- _Material for the task_:
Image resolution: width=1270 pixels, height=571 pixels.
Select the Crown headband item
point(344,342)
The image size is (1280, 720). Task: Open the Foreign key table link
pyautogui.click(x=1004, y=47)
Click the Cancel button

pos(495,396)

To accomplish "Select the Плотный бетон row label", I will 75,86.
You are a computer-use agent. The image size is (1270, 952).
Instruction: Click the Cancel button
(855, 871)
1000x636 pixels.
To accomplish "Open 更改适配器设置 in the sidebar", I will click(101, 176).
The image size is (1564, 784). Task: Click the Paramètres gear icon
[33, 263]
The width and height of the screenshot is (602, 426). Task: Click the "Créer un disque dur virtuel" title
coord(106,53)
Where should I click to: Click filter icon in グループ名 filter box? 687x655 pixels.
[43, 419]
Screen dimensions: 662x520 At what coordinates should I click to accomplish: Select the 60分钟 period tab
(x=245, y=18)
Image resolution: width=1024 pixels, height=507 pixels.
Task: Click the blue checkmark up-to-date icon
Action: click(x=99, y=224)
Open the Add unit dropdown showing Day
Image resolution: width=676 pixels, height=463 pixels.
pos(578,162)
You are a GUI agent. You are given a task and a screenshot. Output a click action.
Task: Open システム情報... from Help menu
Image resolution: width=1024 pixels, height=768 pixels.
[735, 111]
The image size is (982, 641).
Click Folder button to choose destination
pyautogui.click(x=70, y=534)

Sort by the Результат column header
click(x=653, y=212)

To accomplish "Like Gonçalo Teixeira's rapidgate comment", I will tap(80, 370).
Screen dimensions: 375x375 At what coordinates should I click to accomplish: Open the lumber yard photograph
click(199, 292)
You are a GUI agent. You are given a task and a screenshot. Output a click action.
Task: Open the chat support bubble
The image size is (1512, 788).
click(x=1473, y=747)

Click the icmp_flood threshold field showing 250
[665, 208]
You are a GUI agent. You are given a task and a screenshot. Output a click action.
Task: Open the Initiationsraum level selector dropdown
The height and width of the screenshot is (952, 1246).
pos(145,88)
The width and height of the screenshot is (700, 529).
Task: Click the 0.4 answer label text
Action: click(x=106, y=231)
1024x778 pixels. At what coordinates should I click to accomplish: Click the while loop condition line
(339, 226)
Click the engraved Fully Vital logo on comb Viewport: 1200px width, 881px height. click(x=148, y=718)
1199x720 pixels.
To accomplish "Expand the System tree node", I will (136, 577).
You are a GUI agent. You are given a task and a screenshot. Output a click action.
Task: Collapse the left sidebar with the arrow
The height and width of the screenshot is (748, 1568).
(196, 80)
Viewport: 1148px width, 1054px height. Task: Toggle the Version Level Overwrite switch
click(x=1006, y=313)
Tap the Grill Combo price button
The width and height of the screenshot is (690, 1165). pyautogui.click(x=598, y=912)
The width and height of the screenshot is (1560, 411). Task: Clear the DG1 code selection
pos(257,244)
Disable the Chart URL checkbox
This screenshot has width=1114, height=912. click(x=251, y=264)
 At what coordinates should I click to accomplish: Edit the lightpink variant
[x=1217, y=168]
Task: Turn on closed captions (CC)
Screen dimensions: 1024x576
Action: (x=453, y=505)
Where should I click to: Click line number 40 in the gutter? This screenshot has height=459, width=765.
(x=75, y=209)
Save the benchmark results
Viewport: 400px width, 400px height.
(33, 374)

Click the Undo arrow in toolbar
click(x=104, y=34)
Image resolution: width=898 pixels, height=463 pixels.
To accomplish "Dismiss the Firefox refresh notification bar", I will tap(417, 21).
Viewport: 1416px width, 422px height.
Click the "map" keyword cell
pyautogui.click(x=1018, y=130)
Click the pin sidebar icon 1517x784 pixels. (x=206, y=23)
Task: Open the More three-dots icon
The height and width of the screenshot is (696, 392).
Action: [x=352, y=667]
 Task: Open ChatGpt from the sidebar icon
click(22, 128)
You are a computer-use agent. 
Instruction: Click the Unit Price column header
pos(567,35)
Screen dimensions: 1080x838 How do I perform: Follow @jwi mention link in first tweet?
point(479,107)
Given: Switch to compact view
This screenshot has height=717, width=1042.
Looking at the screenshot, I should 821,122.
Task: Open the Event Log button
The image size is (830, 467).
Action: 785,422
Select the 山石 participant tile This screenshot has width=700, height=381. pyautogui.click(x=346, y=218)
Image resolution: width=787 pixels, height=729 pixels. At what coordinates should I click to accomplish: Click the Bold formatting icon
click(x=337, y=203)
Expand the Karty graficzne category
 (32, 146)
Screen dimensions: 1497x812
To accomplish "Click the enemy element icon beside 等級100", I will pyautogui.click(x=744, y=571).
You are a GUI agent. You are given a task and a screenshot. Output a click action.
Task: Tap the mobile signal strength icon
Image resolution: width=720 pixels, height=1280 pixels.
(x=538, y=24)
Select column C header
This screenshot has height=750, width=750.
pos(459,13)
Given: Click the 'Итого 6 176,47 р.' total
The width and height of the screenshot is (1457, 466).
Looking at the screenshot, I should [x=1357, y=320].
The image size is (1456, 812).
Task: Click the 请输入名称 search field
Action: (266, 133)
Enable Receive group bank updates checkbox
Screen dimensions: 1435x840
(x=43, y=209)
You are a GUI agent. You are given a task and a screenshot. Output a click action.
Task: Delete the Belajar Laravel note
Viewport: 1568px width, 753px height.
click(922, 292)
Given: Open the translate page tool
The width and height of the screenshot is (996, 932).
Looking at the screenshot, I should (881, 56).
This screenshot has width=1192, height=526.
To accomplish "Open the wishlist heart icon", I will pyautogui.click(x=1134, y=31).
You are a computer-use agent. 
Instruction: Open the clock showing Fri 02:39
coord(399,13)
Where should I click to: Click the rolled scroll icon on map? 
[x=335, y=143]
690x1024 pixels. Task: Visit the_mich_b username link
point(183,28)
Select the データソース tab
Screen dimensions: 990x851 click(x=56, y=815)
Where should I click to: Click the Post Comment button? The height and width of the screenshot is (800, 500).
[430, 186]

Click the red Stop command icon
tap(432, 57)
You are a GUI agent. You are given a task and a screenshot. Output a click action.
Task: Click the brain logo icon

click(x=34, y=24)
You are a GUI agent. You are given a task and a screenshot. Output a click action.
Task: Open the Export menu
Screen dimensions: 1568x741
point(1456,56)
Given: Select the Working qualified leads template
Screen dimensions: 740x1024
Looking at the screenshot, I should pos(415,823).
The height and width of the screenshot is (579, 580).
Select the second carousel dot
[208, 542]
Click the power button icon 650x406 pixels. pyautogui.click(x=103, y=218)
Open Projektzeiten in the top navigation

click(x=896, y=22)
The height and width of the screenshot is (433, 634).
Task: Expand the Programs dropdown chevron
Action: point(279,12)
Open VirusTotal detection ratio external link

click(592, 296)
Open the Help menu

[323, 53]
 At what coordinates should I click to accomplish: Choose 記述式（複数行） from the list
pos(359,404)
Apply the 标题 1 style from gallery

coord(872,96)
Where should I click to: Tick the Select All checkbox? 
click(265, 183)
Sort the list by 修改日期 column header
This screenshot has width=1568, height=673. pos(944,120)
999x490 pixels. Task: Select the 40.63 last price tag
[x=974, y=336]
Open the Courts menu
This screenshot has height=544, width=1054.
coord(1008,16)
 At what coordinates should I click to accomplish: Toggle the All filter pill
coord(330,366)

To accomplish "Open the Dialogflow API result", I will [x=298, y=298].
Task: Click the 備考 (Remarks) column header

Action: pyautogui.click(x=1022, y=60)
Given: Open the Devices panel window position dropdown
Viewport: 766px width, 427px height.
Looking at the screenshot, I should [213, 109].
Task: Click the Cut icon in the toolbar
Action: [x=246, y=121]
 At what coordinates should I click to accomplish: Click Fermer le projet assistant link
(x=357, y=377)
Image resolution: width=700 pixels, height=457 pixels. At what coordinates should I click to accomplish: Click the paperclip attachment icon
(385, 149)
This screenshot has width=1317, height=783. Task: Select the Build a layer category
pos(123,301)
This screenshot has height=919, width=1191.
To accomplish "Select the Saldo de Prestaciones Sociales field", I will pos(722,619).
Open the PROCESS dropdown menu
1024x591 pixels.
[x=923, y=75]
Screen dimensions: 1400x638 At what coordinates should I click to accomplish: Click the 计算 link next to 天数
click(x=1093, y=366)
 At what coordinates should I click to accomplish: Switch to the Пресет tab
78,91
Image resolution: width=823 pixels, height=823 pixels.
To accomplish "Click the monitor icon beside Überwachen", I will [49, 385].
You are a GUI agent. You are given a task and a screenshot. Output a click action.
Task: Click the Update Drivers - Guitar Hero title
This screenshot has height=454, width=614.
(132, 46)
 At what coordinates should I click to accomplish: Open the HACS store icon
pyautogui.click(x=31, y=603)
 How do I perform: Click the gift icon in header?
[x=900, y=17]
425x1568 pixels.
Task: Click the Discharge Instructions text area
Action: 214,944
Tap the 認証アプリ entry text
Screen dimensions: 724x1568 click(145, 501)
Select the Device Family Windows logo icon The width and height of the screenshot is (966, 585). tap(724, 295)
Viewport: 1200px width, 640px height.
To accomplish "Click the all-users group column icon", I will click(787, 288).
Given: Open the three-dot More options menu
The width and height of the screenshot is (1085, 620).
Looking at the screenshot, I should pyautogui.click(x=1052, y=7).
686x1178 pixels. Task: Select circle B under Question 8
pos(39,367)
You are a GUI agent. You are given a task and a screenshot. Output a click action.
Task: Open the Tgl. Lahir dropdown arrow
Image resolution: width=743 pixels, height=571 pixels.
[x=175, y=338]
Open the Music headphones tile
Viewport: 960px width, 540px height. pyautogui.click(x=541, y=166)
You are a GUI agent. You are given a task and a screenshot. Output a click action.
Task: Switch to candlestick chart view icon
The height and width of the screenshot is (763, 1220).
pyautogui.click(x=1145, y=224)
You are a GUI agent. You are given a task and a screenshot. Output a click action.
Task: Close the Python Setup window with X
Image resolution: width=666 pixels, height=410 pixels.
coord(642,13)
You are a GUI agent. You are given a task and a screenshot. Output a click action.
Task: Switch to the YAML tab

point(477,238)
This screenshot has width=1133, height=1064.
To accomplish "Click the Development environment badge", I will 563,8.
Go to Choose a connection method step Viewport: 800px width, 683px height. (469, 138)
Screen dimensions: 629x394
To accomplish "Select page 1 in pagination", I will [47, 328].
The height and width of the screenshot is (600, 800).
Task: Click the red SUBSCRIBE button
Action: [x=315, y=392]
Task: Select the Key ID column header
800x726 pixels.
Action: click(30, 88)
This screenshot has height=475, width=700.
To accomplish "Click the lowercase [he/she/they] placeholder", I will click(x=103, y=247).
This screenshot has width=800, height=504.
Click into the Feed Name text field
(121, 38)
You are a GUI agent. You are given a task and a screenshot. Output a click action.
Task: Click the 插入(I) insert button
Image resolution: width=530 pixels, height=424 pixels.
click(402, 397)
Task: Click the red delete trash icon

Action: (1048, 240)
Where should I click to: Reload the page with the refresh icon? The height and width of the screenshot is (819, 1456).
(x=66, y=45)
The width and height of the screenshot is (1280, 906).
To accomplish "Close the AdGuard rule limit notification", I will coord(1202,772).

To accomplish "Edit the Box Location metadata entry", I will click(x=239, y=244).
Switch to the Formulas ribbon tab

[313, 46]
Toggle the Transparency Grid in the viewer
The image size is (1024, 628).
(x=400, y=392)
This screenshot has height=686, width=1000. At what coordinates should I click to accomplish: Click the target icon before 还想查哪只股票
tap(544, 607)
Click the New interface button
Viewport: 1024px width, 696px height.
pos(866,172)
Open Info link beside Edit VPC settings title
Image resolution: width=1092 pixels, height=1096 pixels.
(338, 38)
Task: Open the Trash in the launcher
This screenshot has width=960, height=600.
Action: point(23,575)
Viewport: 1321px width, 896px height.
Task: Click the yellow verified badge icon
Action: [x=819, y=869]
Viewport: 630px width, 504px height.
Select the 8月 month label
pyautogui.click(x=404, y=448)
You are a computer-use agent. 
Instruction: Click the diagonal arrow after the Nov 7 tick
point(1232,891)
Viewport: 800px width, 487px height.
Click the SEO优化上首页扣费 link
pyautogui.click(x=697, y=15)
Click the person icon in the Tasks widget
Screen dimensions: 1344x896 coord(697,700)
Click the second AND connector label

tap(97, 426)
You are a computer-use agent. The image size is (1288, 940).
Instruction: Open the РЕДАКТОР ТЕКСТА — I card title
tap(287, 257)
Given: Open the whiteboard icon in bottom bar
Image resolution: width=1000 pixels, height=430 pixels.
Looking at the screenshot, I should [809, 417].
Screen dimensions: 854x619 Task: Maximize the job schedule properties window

- _What to do_:
Each line above where the word "three" occurs should be returned in full.

- _Answer to the problem_:
Task: Open the More three-dots icon
Given: Open the three-dot More options menu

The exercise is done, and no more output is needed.